ABOUT THIS TASK:
Copy the records from the line containing "The image size" through the end of the records, substituting "position" for "location" and keeping everything else the same. Leave the pictures out.

INFORMATION SUPPLIED:
○ ○ ○

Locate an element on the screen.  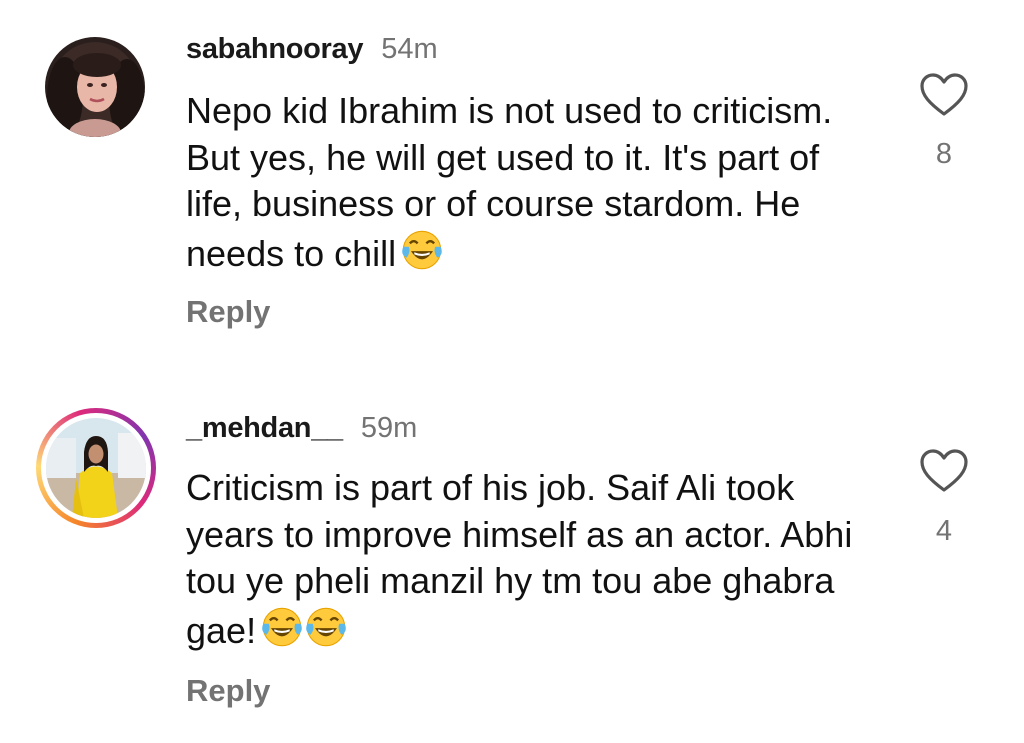
username: sabahnooray is located at coordinates (275, 49).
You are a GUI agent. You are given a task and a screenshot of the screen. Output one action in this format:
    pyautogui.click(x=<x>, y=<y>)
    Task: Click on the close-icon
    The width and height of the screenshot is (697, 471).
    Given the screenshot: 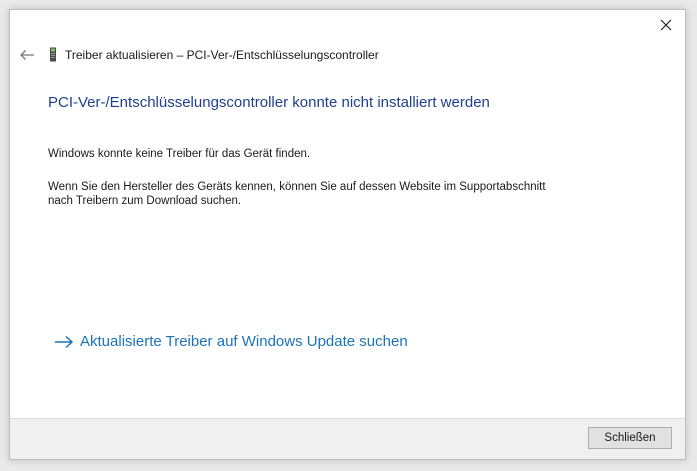 What is the action you would take?
    pyautogui.click(x=666, y=25)
    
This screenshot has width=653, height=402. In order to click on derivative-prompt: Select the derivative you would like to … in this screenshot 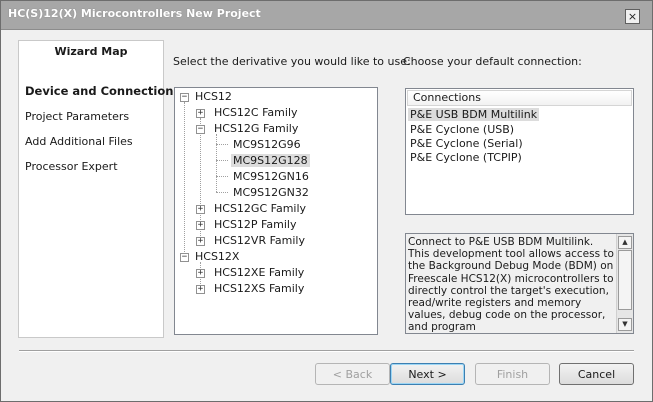, I will do `click(292, 62)`.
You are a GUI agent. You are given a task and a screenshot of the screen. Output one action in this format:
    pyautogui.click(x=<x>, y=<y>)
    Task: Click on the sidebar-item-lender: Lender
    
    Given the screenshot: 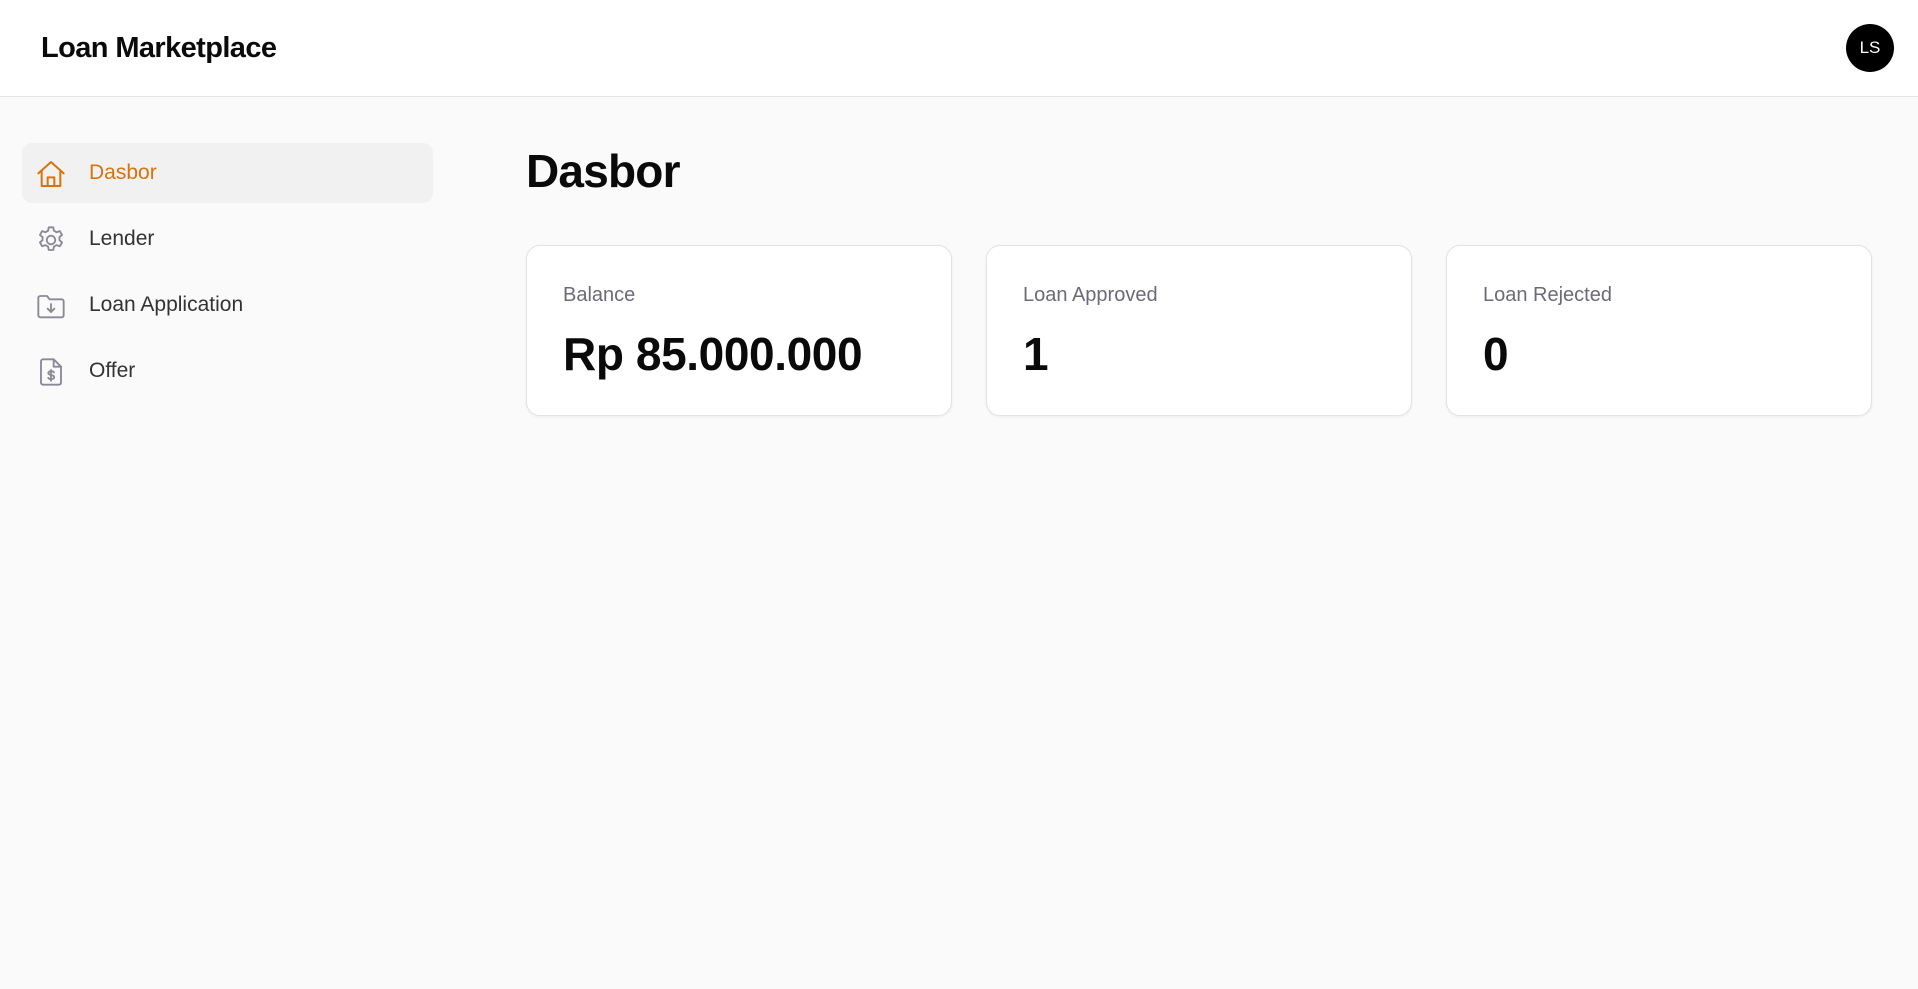 What is the action you would take?
    pyautogui.click(x=228, y=239)
    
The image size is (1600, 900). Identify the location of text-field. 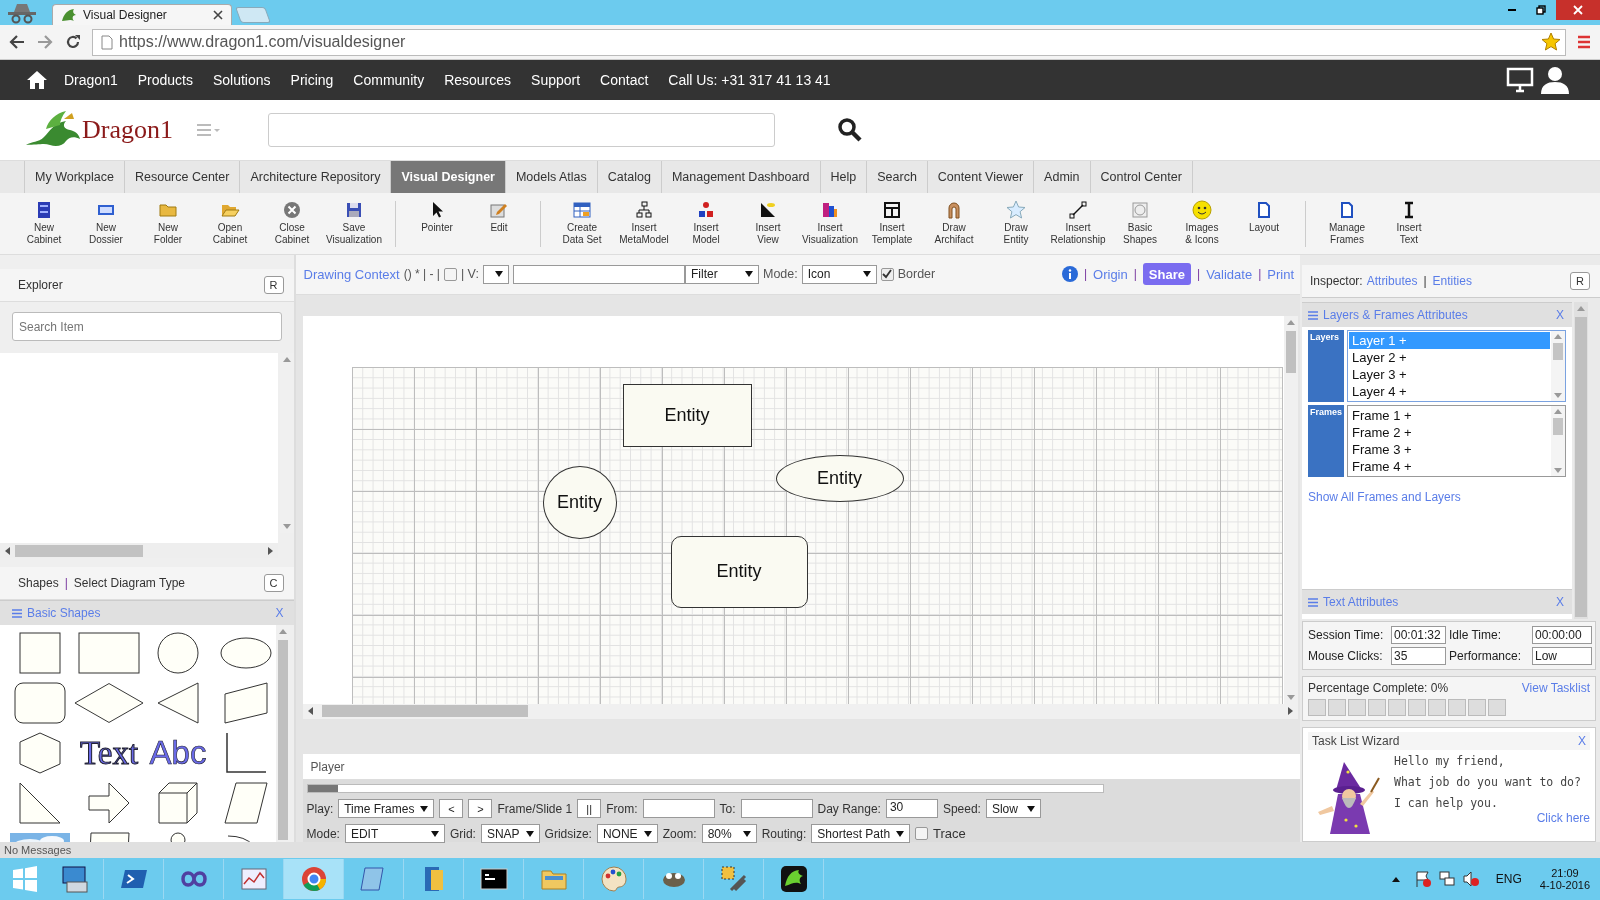
(598, 274).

○ ○ ○

WRITTEN SOLUTION:
The image size is (1600, 900). Identify the position of text-field. 
(598, 274).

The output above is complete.